THE NUMBERS are in, and what they show us is something that has surprised many. When, in 2011, the African Development Bank (AfDB) classified 300 million people as middle-class on the continent, the resulting traction from that count fuelled everything from intellectual debate to global policy and investment decisions, adding a tailwind to the narrative of Africans “lions” on the move.
The thing is, a new report - READ: SPECIAL REPORT: 18 million, not 300 million: That’s the size of Africa’s ‘real’ middle class—and it could disappear - says that just 18.8 million Africans can be classified as middle class if their net worth, and not what they spend, is used as the reference. Also that this is not a homogenous figure with some 4.3 million of the continent’s middle class - or one quarter - live in just one country, South Africa.
Whilst the AFDB figures fuelled many investment decisions, judging from the actions of many retailers and brands, this news is nothing new to them. They continue to recognise that poverty levels, especially in Sub-Saharan Africa (SSA) are still quite high, with items such as food and other necessities dominating consumer budgets.
One tell tale sign is looking into small kiosks in Nairobi, Kenya, you’ll see pretty much the same things - all catering for the mass market of low-income earners. Small sachets of detergents, soaps and basic food items such as sodas, bread and milk. These are known as fast-moving consumer goods (FMCG) - generally cheap products that have a short shelf life, and are purchased by consumers on a regular basis. Profit margins on these products are usually low for retailers, who try to offset this by selling large volumes.
Business strategies targeting the mass market of low-income earners are apparent.
Because FMCGs tend to be near identical, they need branding that stands out and gets remembered. This has resulted in the proliferation of a marketing strategy (involving both small and big business) that targets stand-alone shops across rural and peri-urban areas, in which buildings are often painted advertisements.
This strategy also demonstrates how infrequently larger supermarkets are visited by the majority of African consumers who will only occasionally stock up on packaged goods, home and personal care products, because of a lack of transport and financial constraints.

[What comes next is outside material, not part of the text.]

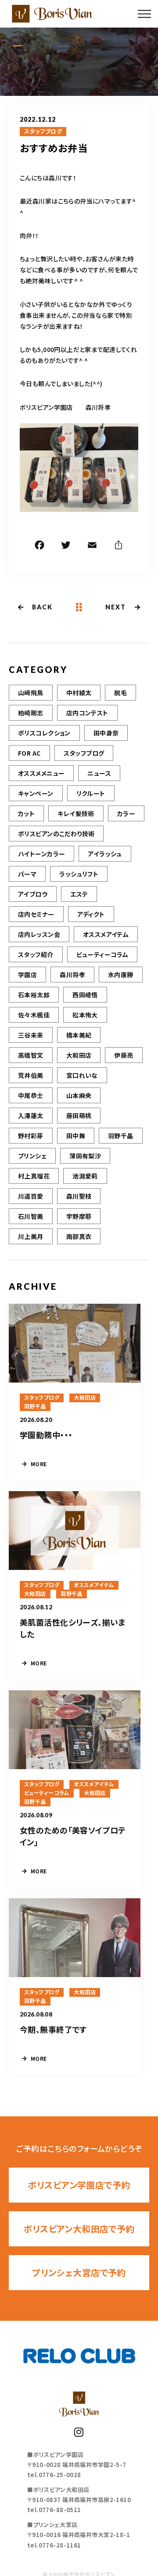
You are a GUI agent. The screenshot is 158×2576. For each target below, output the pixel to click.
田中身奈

As a result the vast majority will more frequently visit these smaller retailers - in Kenya, for instance, 95% of shoppers frequent dukas - all of whom will stock a limited product range, at times no more than 4 or 5 FMCG items.
The response by smaller retailers to this trend is evident - in Lagos, Nigeria for example, laundry detergents are stocked in no less than 100,000 outlets reflecting the low margin, high volume strategy.
Every penny counts
Affordability remains critical, given generally low incomes and high unemployment.
Recognising this, brands have demonstrated extreme frugalness and sensitivity to the spending habits of the consumer. One example is how in June 2012 Coca Cola cut its price for a 300 ml soda from KSh25 ($0.3) to KSh23 ($0.27) in order to boost demand.
Packaging has become ever more important, reflecting market realities with smaller packaging sizes for low income consumers and growth in canned food and drink. Cans, for example, are becoming more popular than glass for beer and other drinks because they are cheaper to produce, requiring less power to manufacture. Coca Cola and SABmiller have also adapted, pushing business models that rely on the use of returnable glass bottles to keep packaging costs low.
Unilever is another company that has reacted with goods sold in small packages, known as low unit packs (LUPs), weighing from 45 grams to just four grams, and costing from as little as half a cent. The company targets informal sellers who buy big packs, reselling them in smaller portions customers.
In Kenya, Orbit Chemical Industries reduced packaging to almost unthinkably small proportions and as a result boosted sales of detergent powder by 300%. As a result, it opened up it’s markets, reaching a new set of rural consumers.
The growth of local brands able to pay top dollar for rentals is still small due to the limited market size with big pockets. Even South Africa’s Pepkor Stores mostly avoided taking space in shopping malls as they expanded into Nigeria because of the high rentals, taking a low-cost model to the streets of Lagos. Pep’s strategy in Africa, which targets the lower-middle income earner with a low margin, high volume model, found its success in stores in standalone locations, in less formalised retail areas, without the need of big parking areas.
Put simply, the base of Africa’s consumer pyramid cannot be thought of as a market with the vast proportion still focusing their budgets on needs rather than adapting behaviours and budgets to fit products into their lives. As a result lot of companies have quickly reacted, some have had their fingers burned and left, having seen that the projections for Africa’s middle class isn’t quite what they expected it to be.